Consegna 1:
Secondo il testo di lettura, quanti ragazzi ha portato la Casa della Carità al mare di Pomaia?

========================

Rinnovata la positiva esperienza promossa dalla Casa della Carità: a Pomaia oltre 120 ragazzi residenti nei campi di via Triboniano e via Idro. Don Mapelli: «Abbiamo ricevuto accoglienza, non problemi»
Silvio MENGOTTO
Redazione
Dal 25 giugno all’1 luglio la Casa della Carità di Milano ha portato al mare di Pomaia più di 120 ragazzi rom residenti nei campi di via Triboniano e via Idro. Due turni divisi tra ragazzi delle elementari e della scuola media. Una vacanza seguita da don Massimo Mapelli con un folto gruppo di volontari della Casa.
Don Mapelli, la vacanza al mare per i ragazzi rom si consolida e si apre anche a quelli di campi diversi. È una grossa novità…
Quest’anno abbiamo privilegiato i ragazzi di due campi, via Triboniano e via Idro, dove come Casa della Carità abbiamo un presidio sociale. A Triboniano ci sono ragazzi rumeni e bosniaci, in via Idro rom italiani. Si è deciso di mischiare un po’ le carte dividendoli per età. Sono stati due gruppi di 60 persone ciascuno, con un notevole impiego di operatori della Casa.
Cosa è emerso di significativo?

========================

Consegna 2:
Trasforma in una tabella Markdown con le colonne Riga e Testo le voci che vanno dalla riga con "Where should I" fino alla riga con "tap(689, 187)", entrambe comprese, tralasciando le righe vuote. Per favore, lascia fuori le immagini.

Dati forniti:
========================

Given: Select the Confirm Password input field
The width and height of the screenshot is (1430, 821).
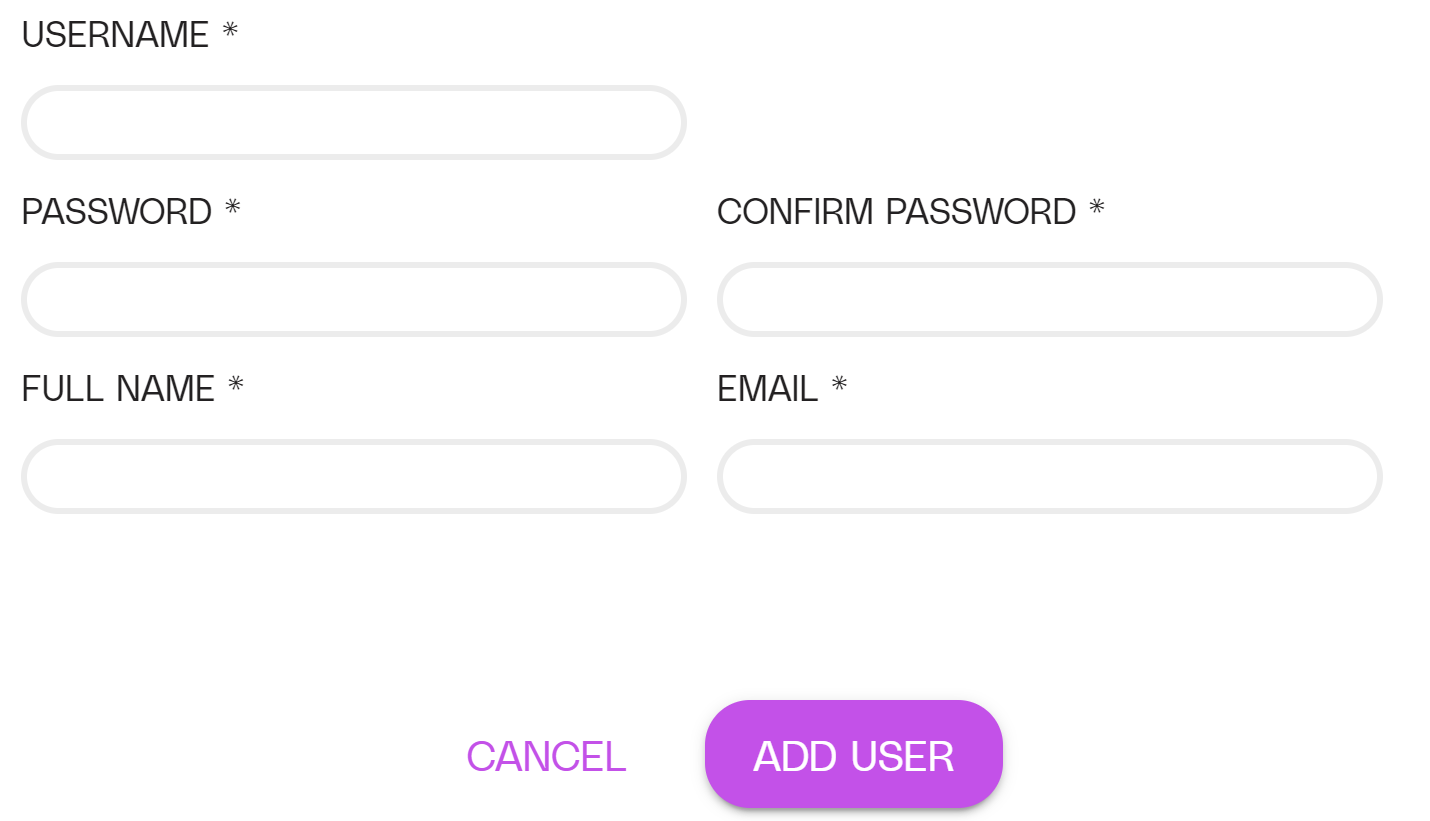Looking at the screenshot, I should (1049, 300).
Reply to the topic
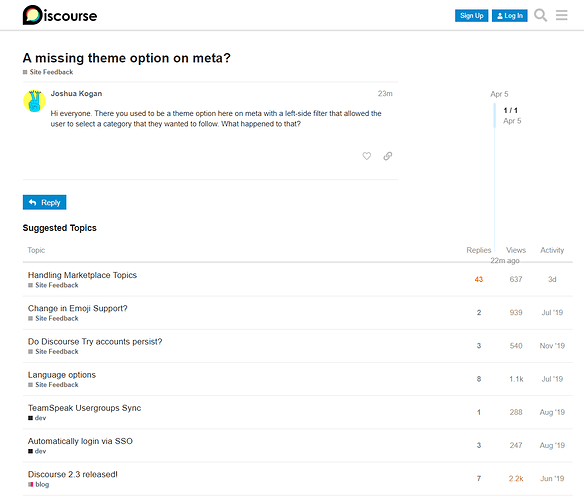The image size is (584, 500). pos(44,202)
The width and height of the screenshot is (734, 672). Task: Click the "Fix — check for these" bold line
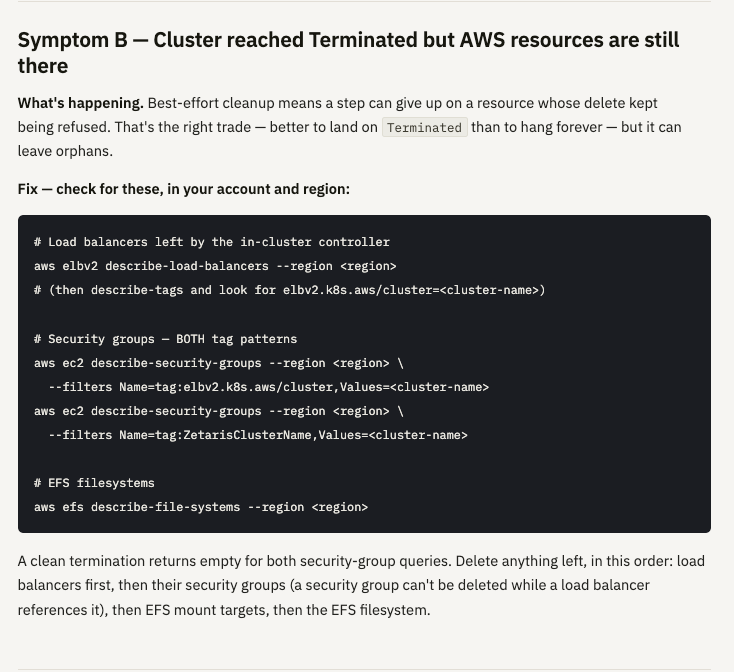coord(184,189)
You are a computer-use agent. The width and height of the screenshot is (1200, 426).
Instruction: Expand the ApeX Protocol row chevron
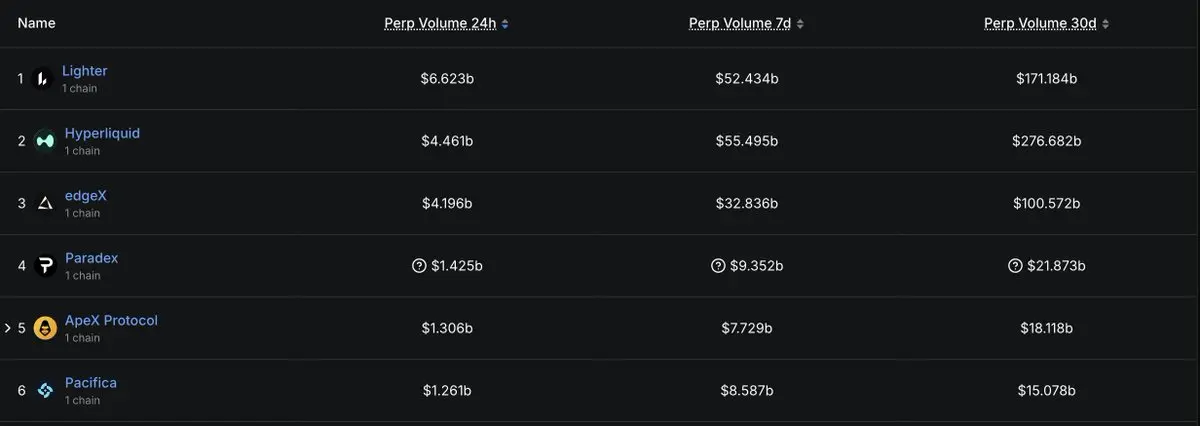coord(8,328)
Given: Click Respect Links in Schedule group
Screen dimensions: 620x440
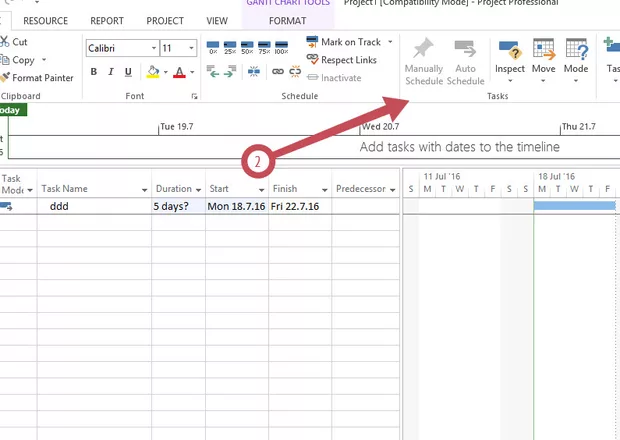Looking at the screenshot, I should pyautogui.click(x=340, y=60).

========================

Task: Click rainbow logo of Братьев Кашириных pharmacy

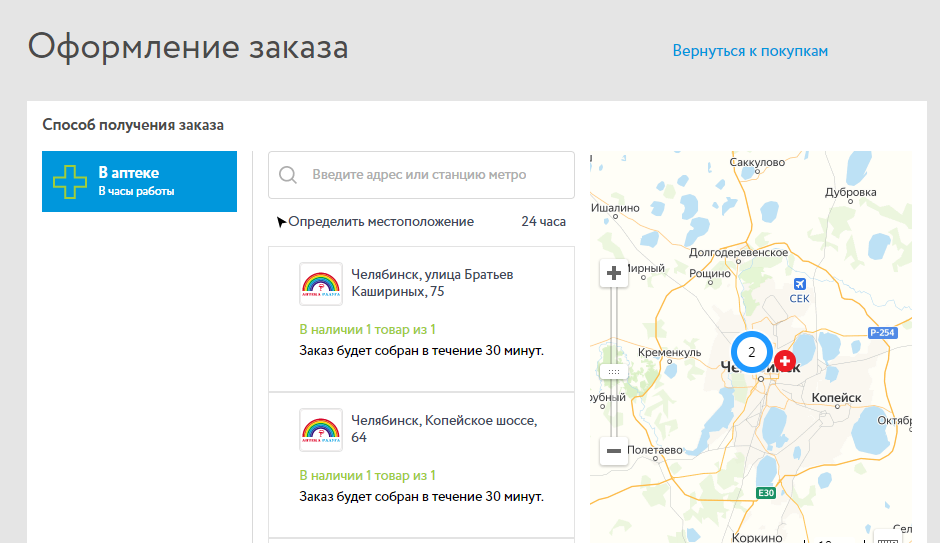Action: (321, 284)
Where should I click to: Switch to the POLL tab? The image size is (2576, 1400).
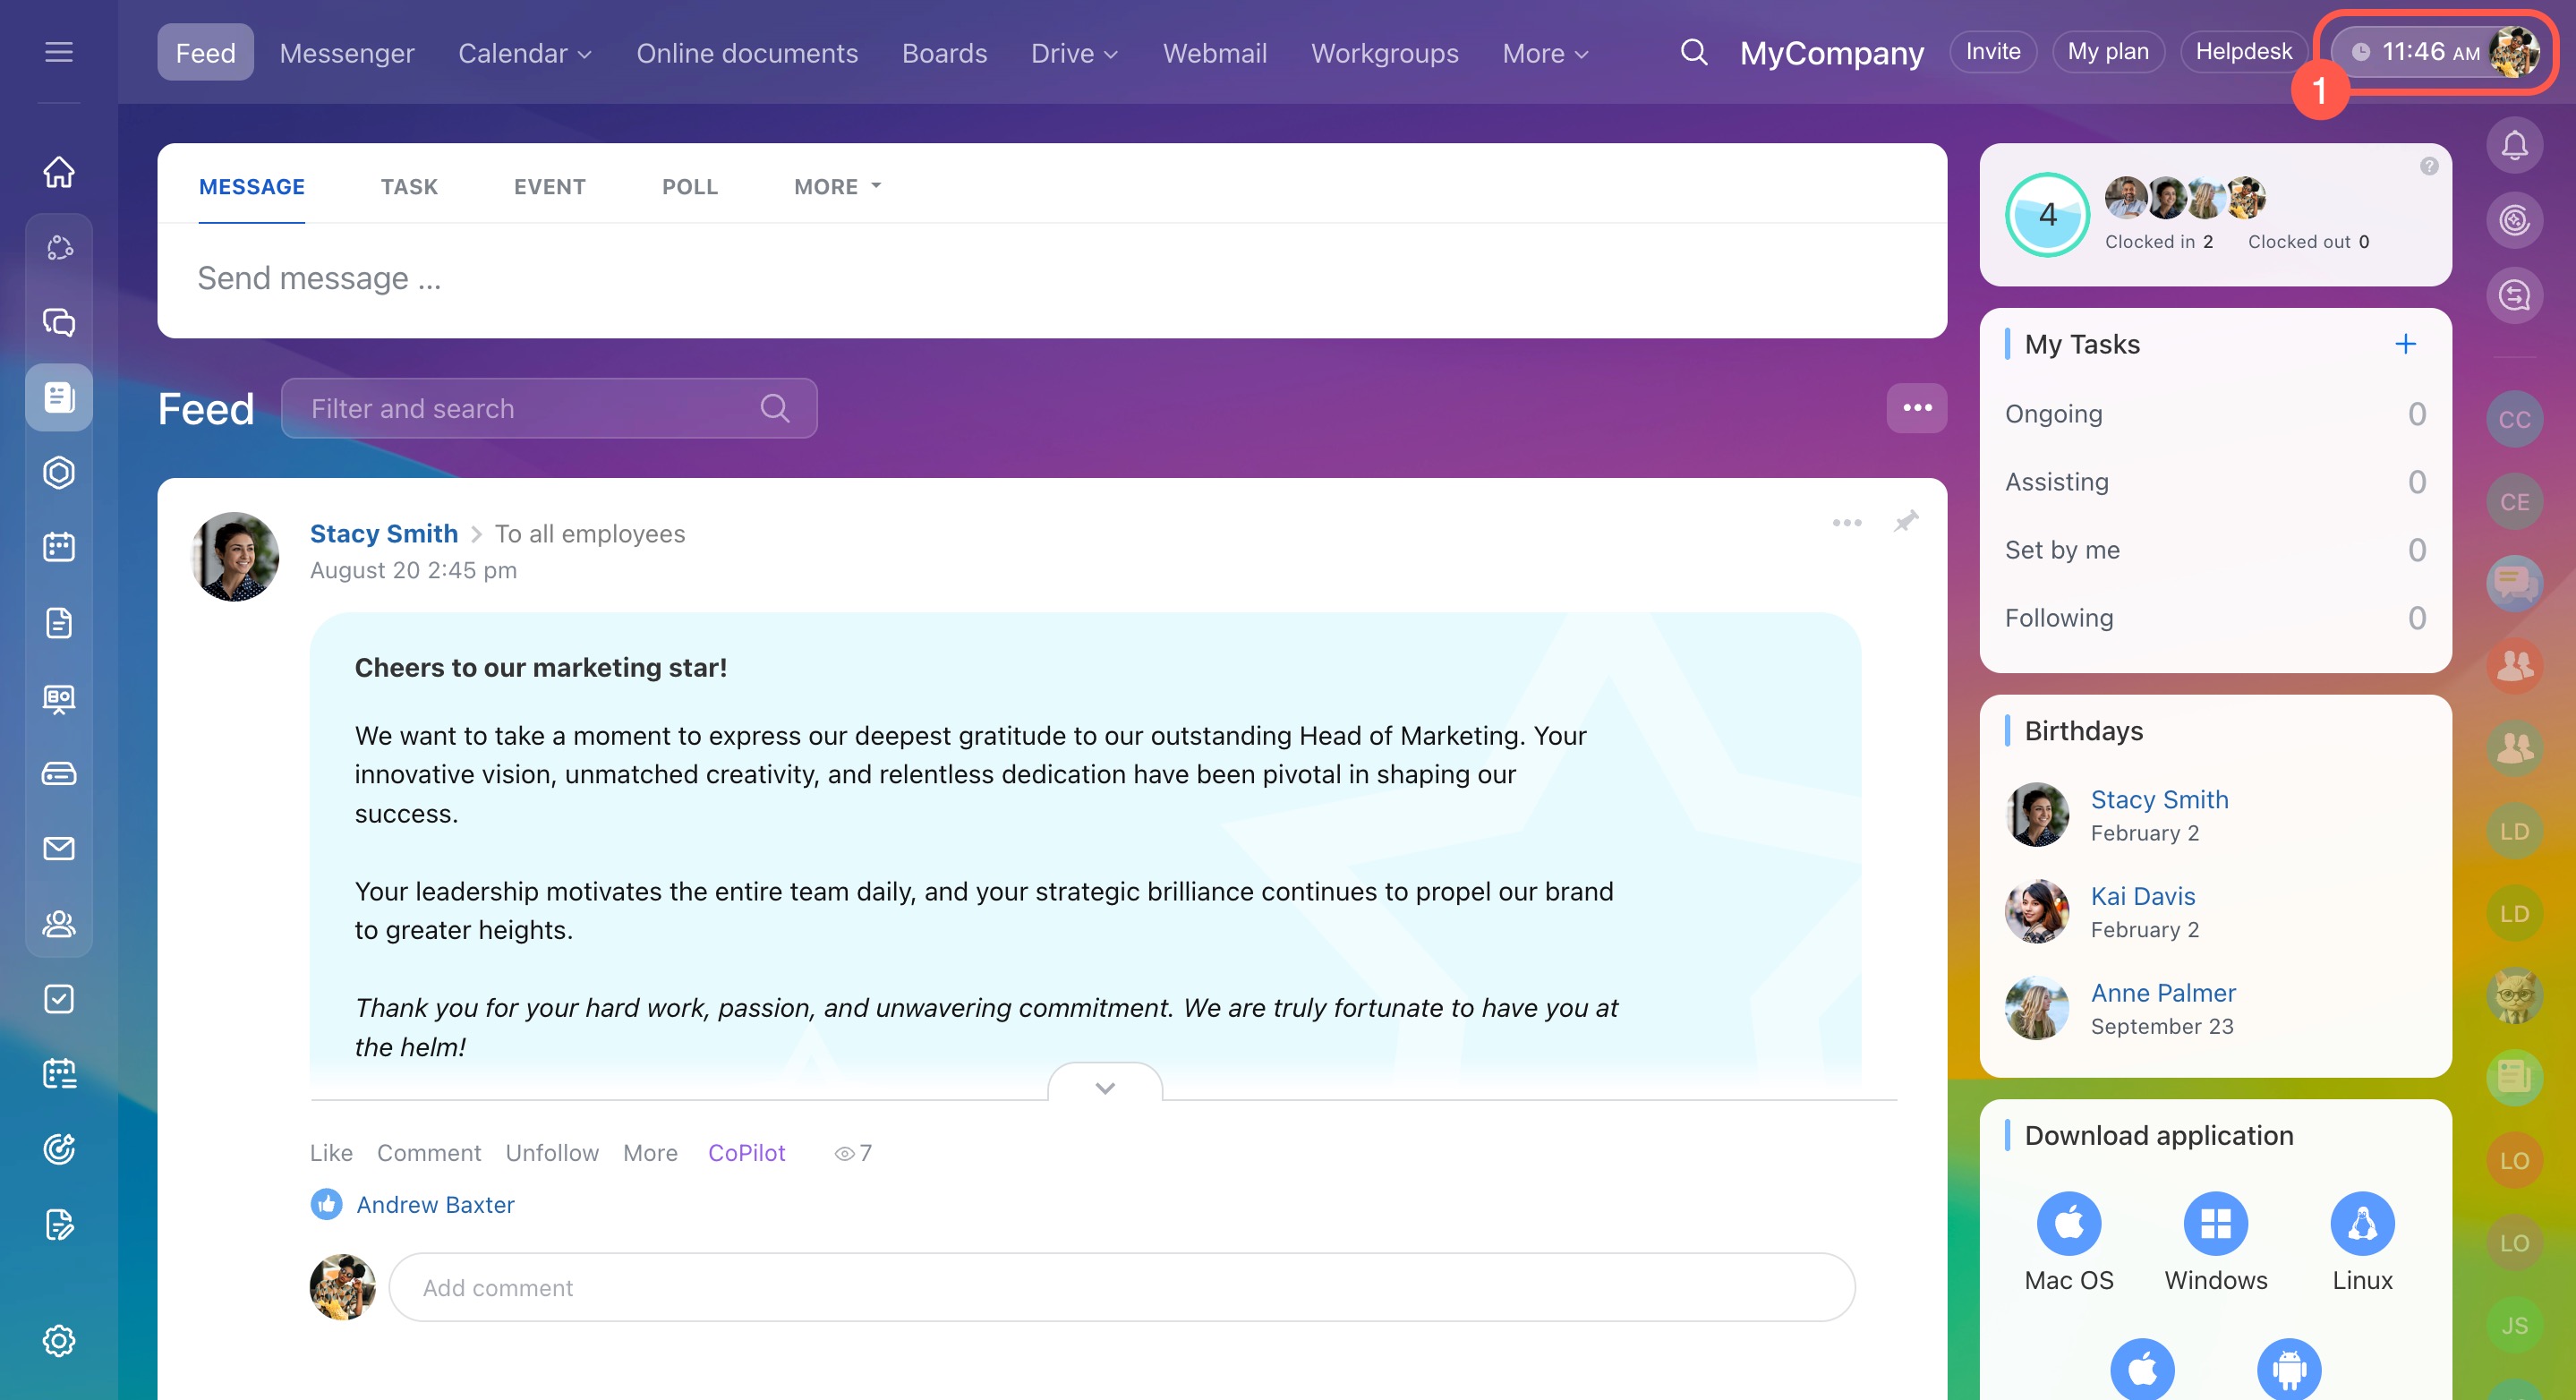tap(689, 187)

========================

Risposta completa 1:
Più di 120 ragazzi rom.

Risposta completa 2:
| Riga | Testo |
|---|---|
| 1 | Where should I click to: Switch to the POLL tab? The image size is (2576, 1400). |
| 2 | tap(689, 187) |